British Schools Asia

Shanghai · History

China's First British School, Opened in Pudong in 2002

Nord Anglia International School Shanghai, Pudong began as the British International School of Shanghai and has operated continuously since 2002, making it the longest-running British school on the Chinese mainland.

Nord Anglia International School Shanghai, Pudong, Shanghai

In 2002, Patricia Hewitt, then the UK Secretary of State for Trade and Industry, cut the ribbon on a campus in Pudong New District that would become a landmark in British education overseas. The school she opened, originally called the British International School of Shanghai, Pudong, was simultaneously the first British school in China and the first international school of any kind in Pudong, a district that was itself still being built into the financial engine it is today.

Origins

The school opened under the Nord Anglia Education group, a British operator noted by the Pudong district government as running the British International School Shanghai, Puxi as its first Shanghai campus, with the Pudong site as its second. Nord Anglia Education had been founded in 1972 by Kevin McNeany to teach English as a foreign language, before pivoting to international school operation and expanding steadily into Asia. Arriving in Pudong in 2002, when the district's development was still accelerating, gave the group an early-mover advantage that would prove durable.

Name Change and Growth

The school operated as the British International School of Shanghai, Pudong for over a decade. In 2015, it was renamed Nord Anglia International School Shanghai, Pudong to align its branding with the wider Nord Anglia Education network. By that point the group had grown into a global operator with schools across more than 30 countries, and standardising the name signalled the school's place within that larger enterprise rather than any change to its curriculum or character. The address on Junmin Road in the Kangqiao area of Pudong, close to the Disney resort, remained the same.
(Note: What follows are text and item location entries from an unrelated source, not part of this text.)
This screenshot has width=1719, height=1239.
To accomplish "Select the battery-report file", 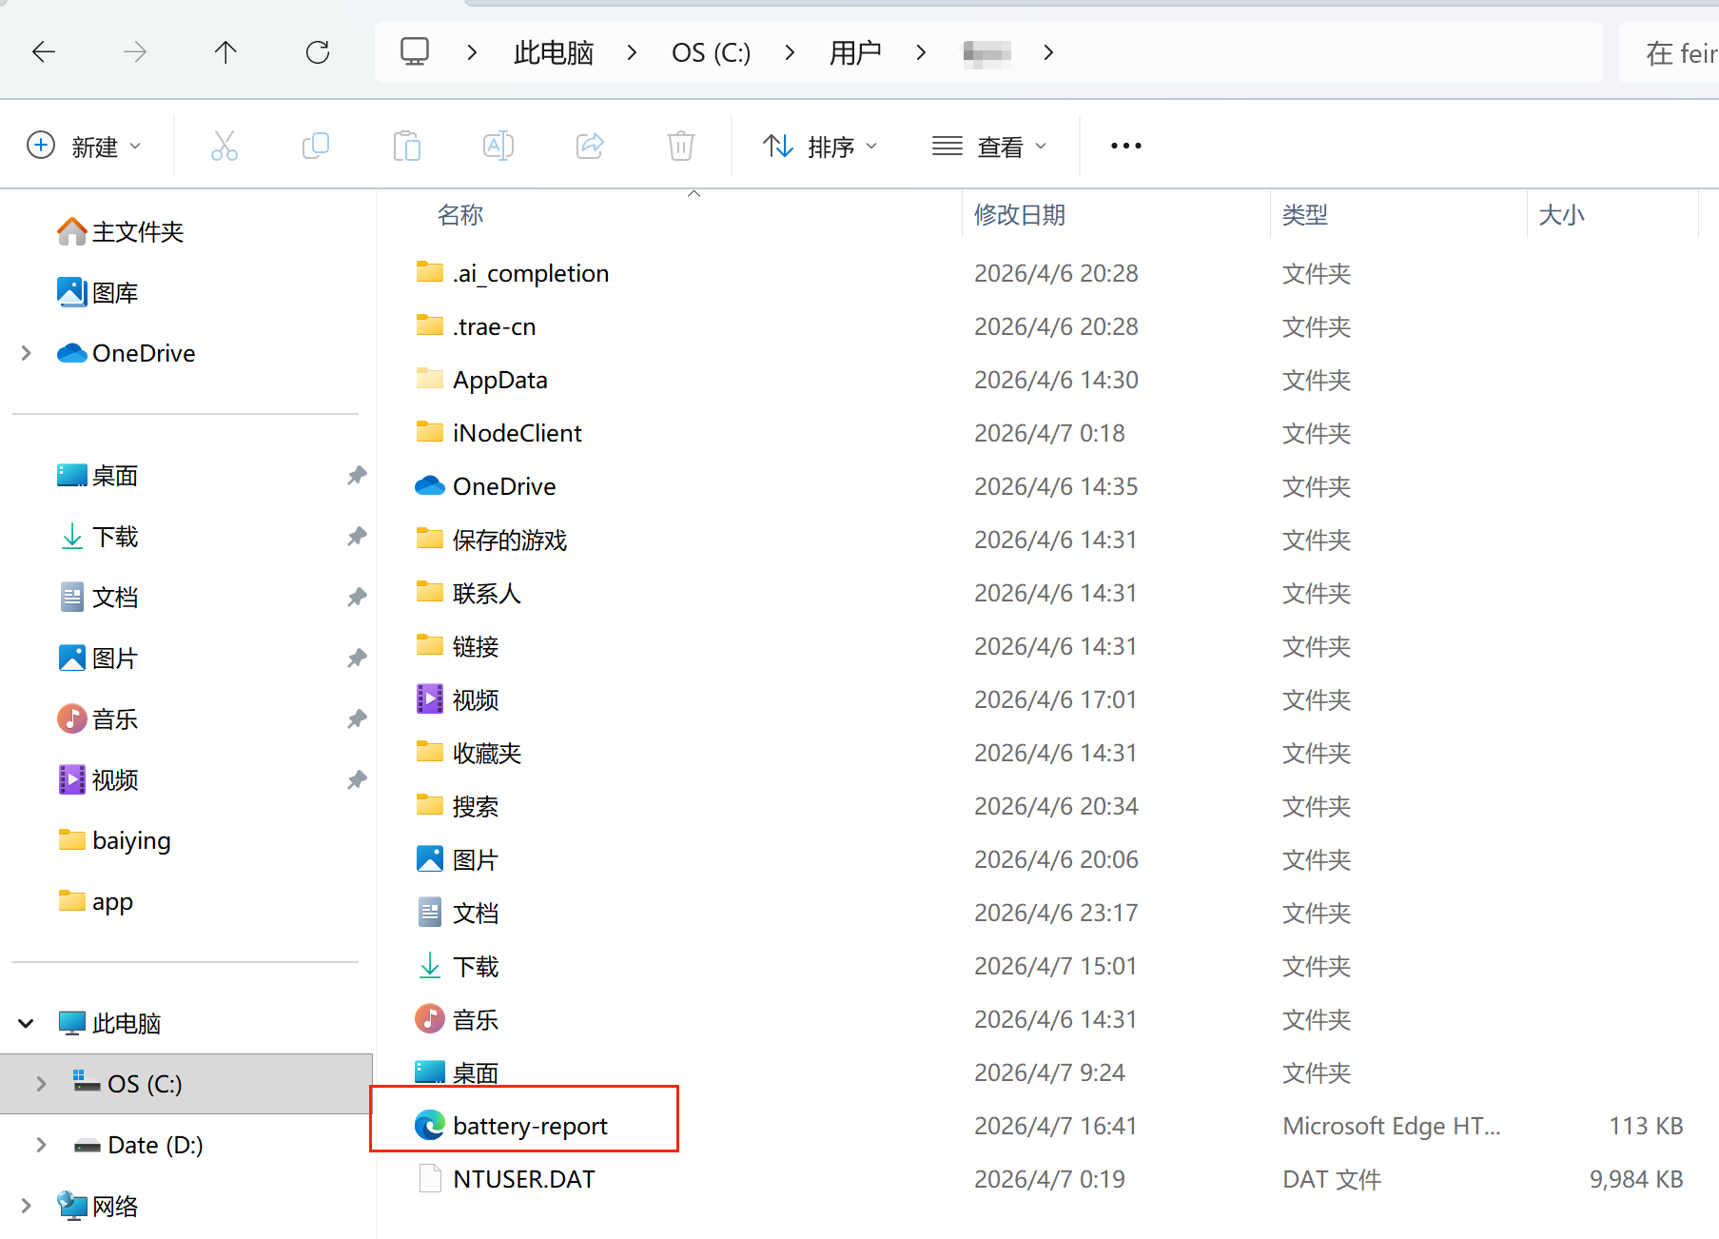I will coord(529,1126).
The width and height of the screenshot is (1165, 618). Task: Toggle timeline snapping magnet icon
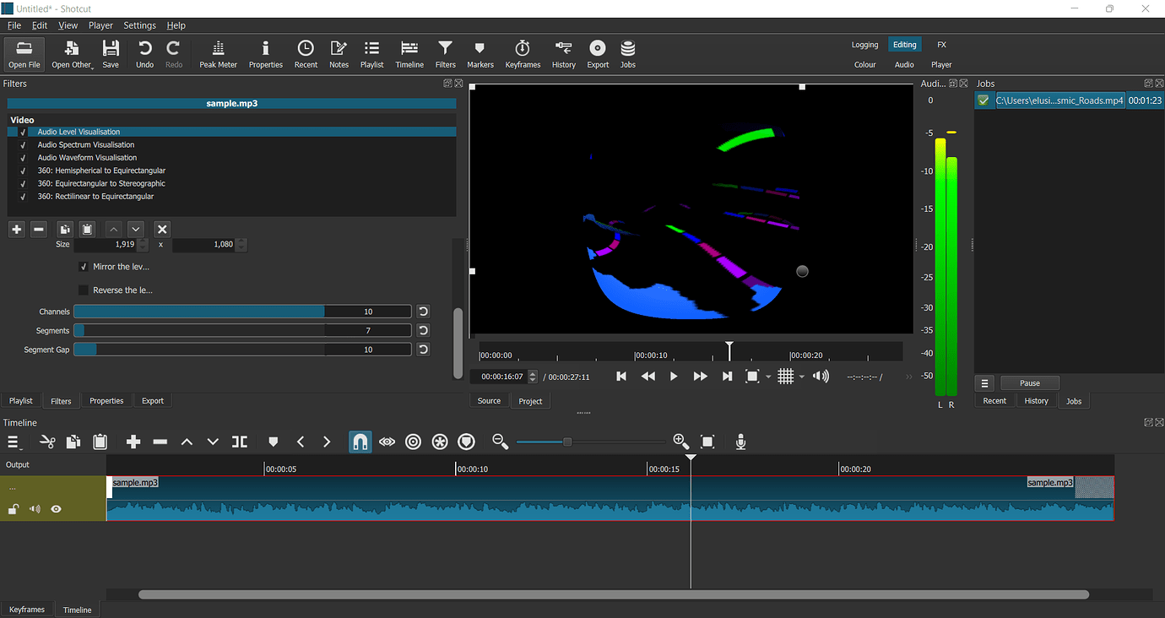coord(360,442)
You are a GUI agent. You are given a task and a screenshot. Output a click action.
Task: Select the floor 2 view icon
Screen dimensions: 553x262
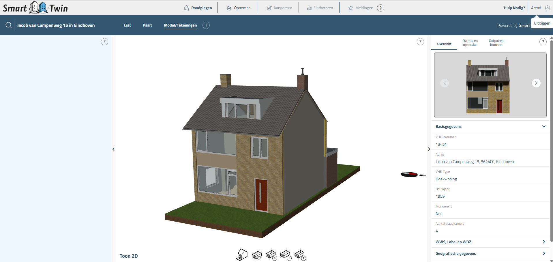click(x=300, y=255)
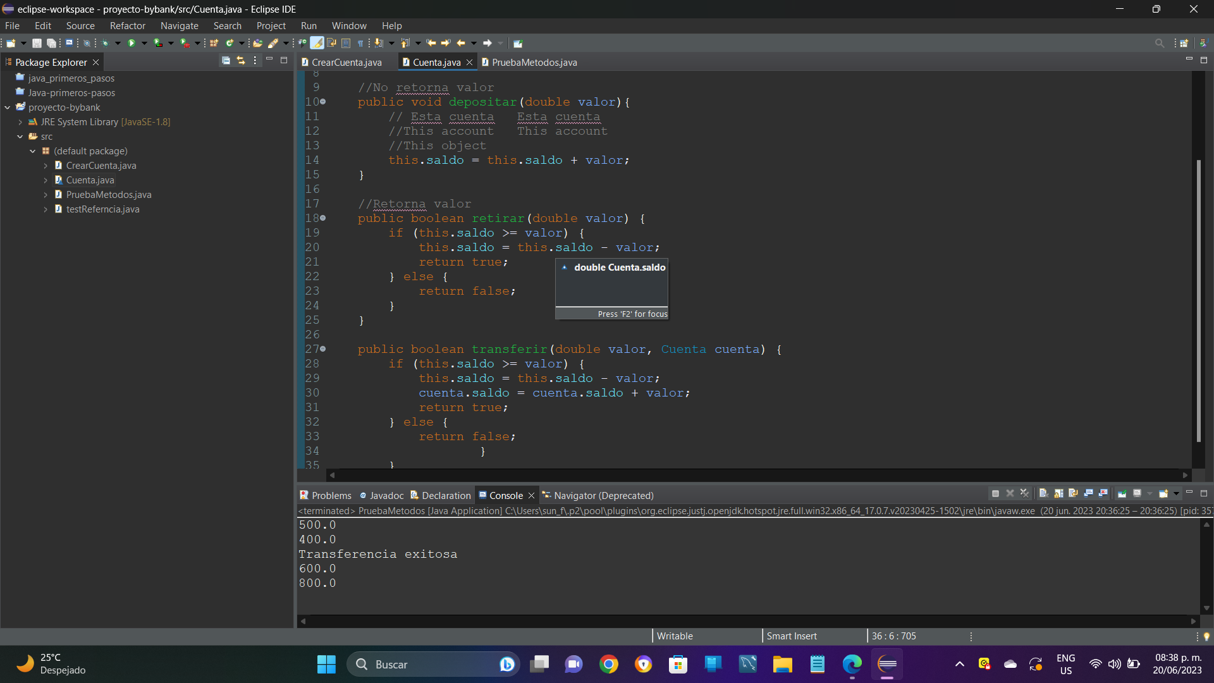The image size is (1214, 683).
Task: Select Cuenta.java in Package Explorer
Action: pyautogui.click(x=89, y=180)
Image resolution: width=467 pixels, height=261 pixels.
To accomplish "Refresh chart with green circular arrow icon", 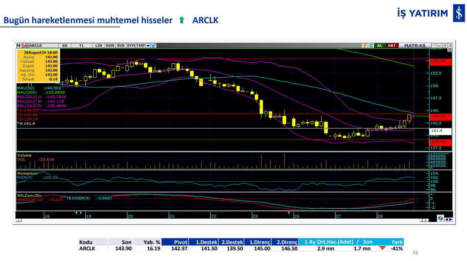I will [371, 46].
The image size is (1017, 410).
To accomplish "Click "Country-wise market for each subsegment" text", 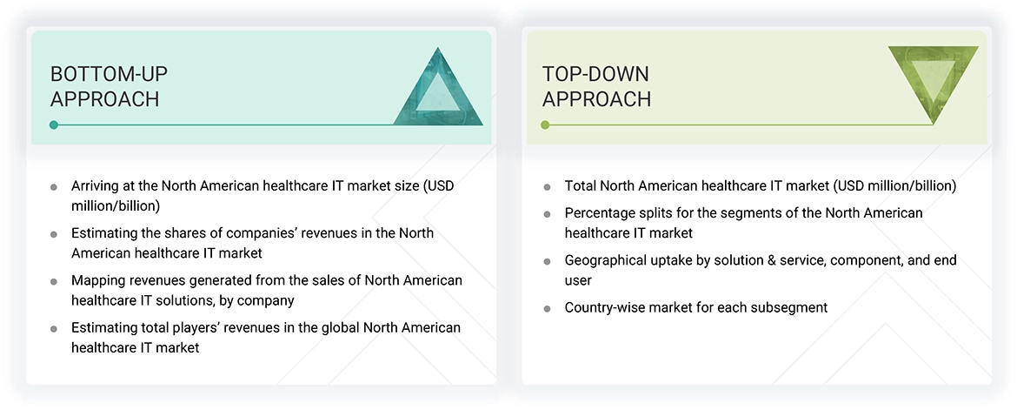I will (695, 307).
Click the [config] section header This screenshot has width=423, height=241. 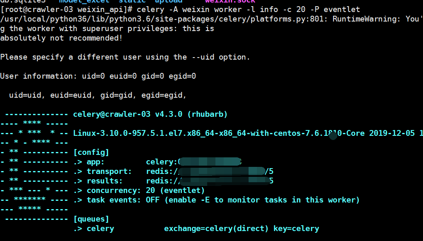[x=91, y=152]
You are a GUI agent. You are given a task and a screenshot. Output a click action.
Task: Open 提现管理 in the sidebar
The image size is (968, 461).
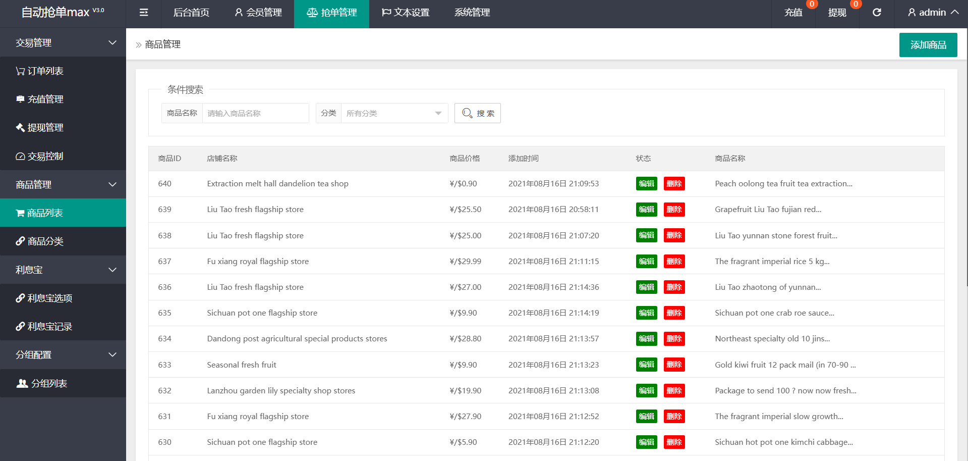tap(40, 128)
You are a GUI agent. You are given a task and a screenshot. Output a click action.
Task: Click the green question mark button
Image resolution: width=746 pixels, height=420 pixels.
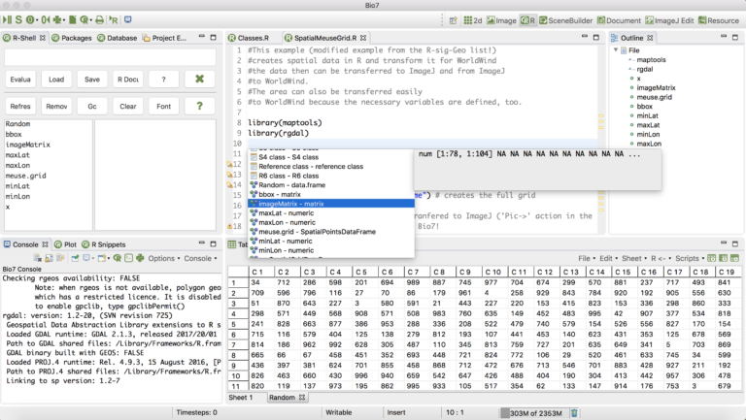[198, 106]
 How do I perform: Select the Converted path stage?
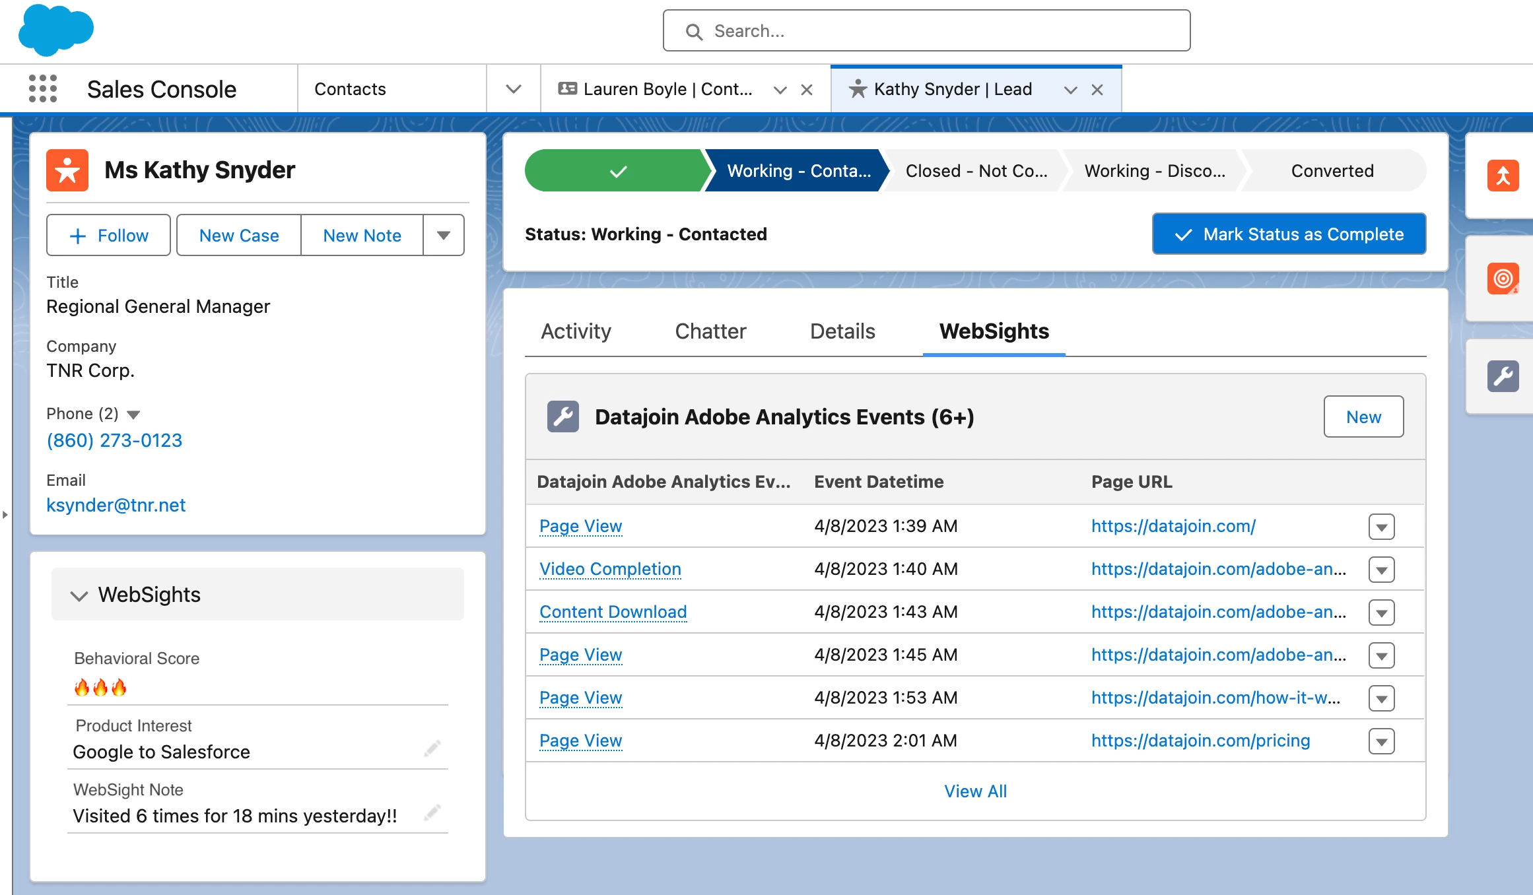coord(1332,171)
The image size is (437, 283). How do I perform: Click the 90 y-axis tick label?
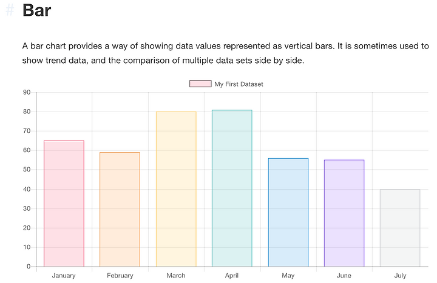click(26, 92)
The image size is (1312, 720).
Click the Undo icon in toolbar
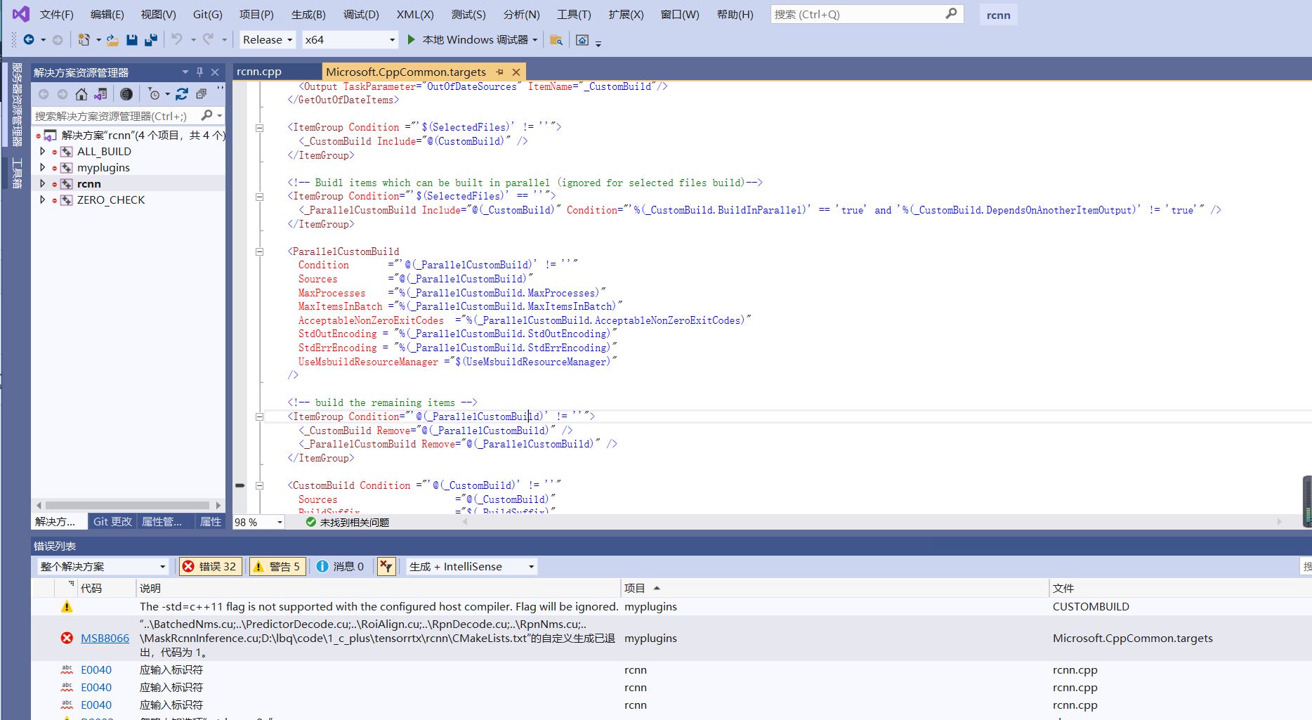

Curriculum and Accreditation

From its earliest years the school delivered the English National Curriculum, later augmented by the International Primary Curriculum at primary level. The academic pathway runs from the Early Years Foundation Stage for children from age two, through Key Stages 1 to 3, into IGCSE at Years 10 and 11, and concludes with the IB Diploma in Years 12 and 13. Mandarin is taught from Foundation Stage onwards, reflecting both the school's Shanghai location and its commitment to bilingualism.

Accreditation sits across several bodies. The school is a recognised IBO World School, an accredited centre for Cambridge International Examinations and Edexcel, a member of the Council of British International Schools, and a member of the Federation of British International Schools in Asia, which it joined in 2013. Those memberships collectively give the school external inspection and quality-assurance frameworks beyond Chinese regulatory requirements.

A distinctive feature of the Nord Anglia model at Pudong is its formal partnership programme. Collaborations with MIT produce a dedicated Maker Space on campus and student visits to MIT itself. The Juilliard School sends alumni to the campus and shapes the performing arts offering. UNICEF informs the school's humanitarian and social-impact work, and IMG Academy extends the sports programme. The school lists over 140 co-curricular activities in total.

Campus and Facilities

The campus on Junmin Road is equipped with a 25-metre swimming pool, two large indoor gymnasia, a performing arts centre, a theatre that has recently been renovated, science laboratories, and both natural grass and artificial-turf football pitches. The natural grass pitch is one of very few in Pudong. A dedicated IB Academy supports Sixth Form students preparing for the Diploma.

Present Day

NAIS Pudong currently enrols around 700 students drawn from over 40 nationalities, served by a day-school model with a dedicated bilingual bus fleet. The school is led by Principal Diane Vaughan. IB Diploma results average 37 points, with a top score of 43, both well above the global average. As the longest-running British international school in China, the school has accumulated alumni now working across a range of industries and institutions worldwide.